Taproot is a soft fork upgrade, meaning it is compatible with older clients after upgrading the Bitcoin client, which is beneficial for Bitcoin's development and community cohesion.
Taproot enhances the privacy of Bitcoin network participants by hiding the entire transaction script and making complex transactions indistinguishable from others. For regular users not using complex transaction scripts, the Taproot upgrade is almost imperceptible; however, developers must upgrade corresponding wallet and service functions. As more users utilize Taproot's features, its positive impact on efficiency and privacy will be amplified.
In summary, compared to the current Bitcoin network, where blockchain analysis can track individual addresses, Taproot introduces some privacy features to the Bitcoin network, protecting user privacy and benefiting Bitcoin itself. This promotes the development of the Bitcoin network and brings more possibilities for Bitcoin's future.
Leveraging the numerous advantages of Taproot's privacy and security enhancements, many projects have seized this technological innovation opportunity to build their technical ecosystems.
One notable project is the Bitcoin Layer 2 project BEVM, which innovatively integrates two core technologies from the Taproot upgrade: MAST contracts and Schnorr signatures. MAST contracts achieve multi-signature management through codification, primarily improving network security and privacy. Schnorr signatures offer a more efficient and private Bitcoin signature algorithm. The BEVM team claims it can expand Bitcoin multi-signature addresses to 1,000, achieving decentralization of multi-signature addresses and enhancing transaction privacy to some extent.

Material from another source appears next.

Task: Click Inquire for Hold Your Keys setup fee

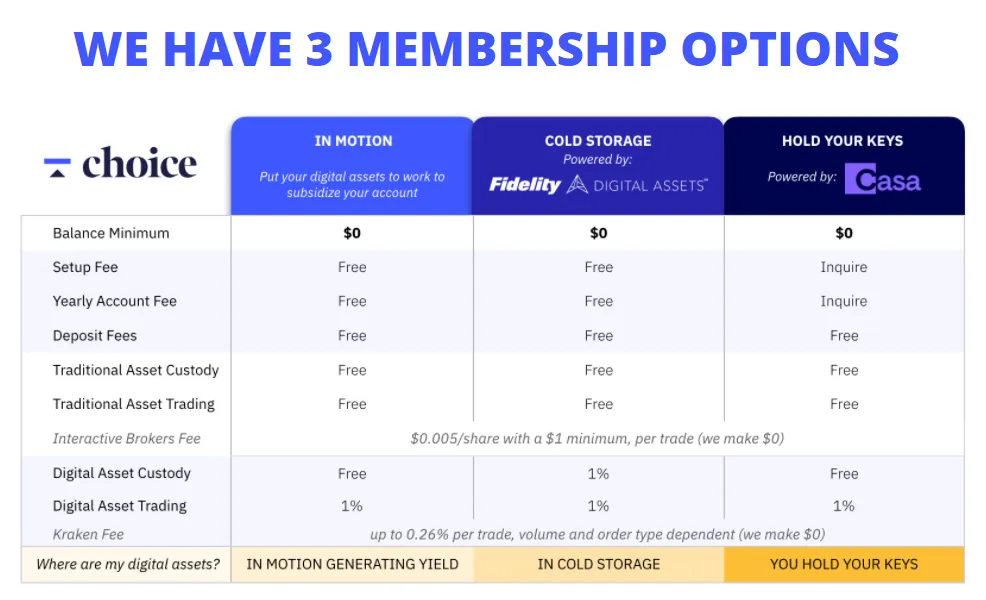Action: click(x=843, y=267)
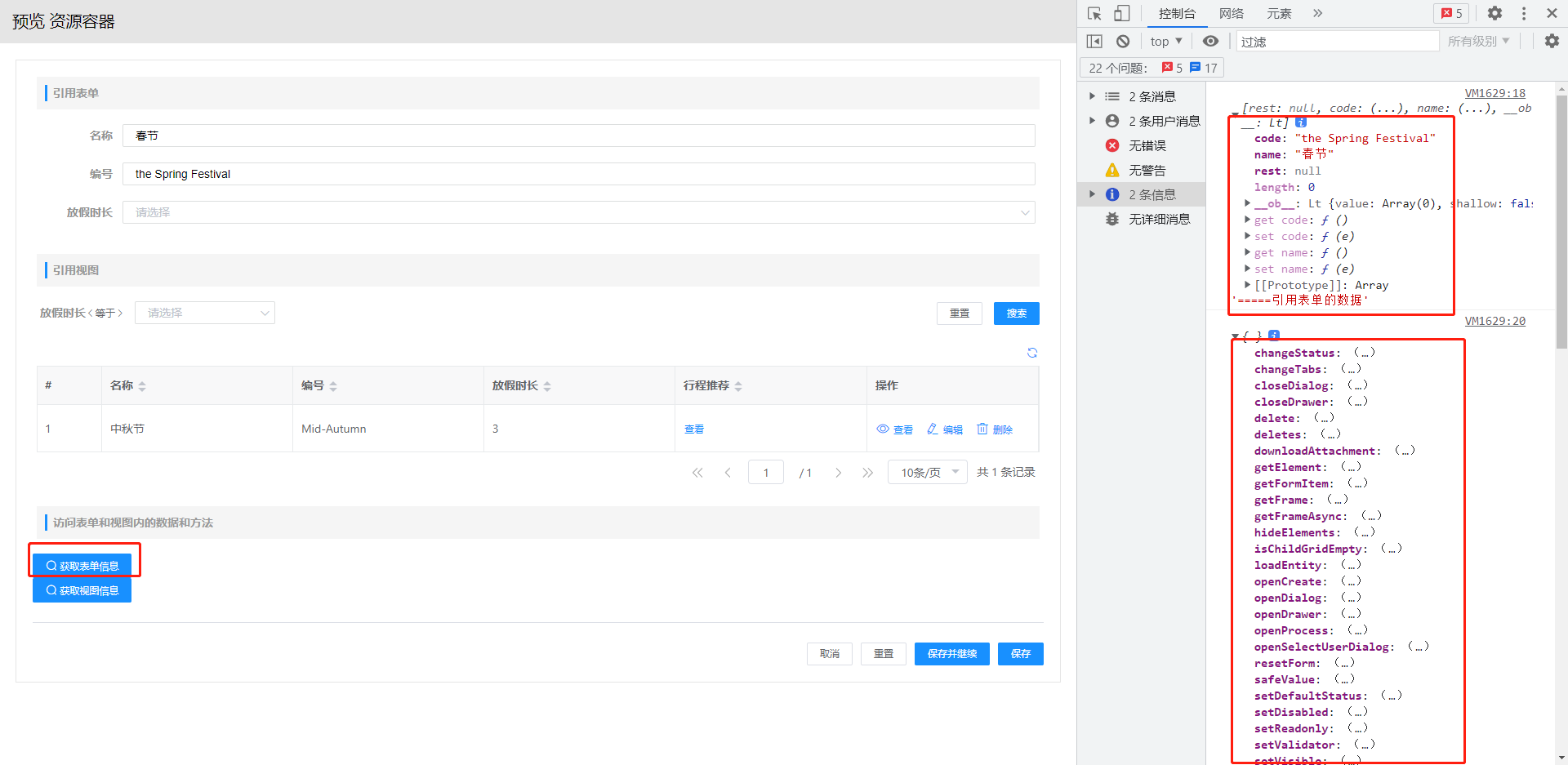
Task: Toggle the console sidebar panel icon
Action: click(1095, 42)
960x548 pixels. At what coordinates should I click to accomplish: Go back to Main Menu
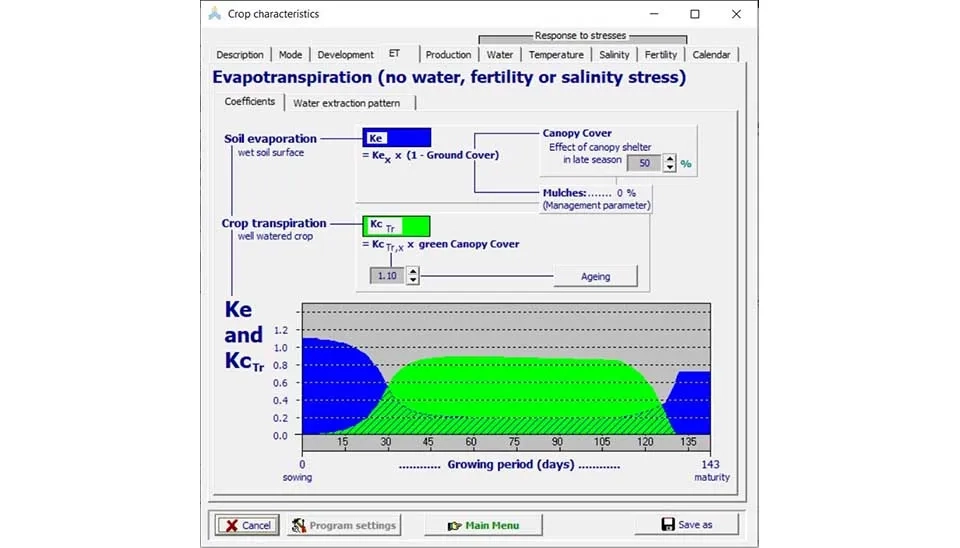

Thus, the Taproot Consensus solution built on Taproot technology by BEVM successfully addresses the decentralization challenge of Bitcoin cross-chain transactions while ensuring the security of on-chain transaction assets. Additionally, BEVM combines the Signal privacy communication protocol to better ensure the privacy and security of node communications during Schnorr and MAST contract threshold signing.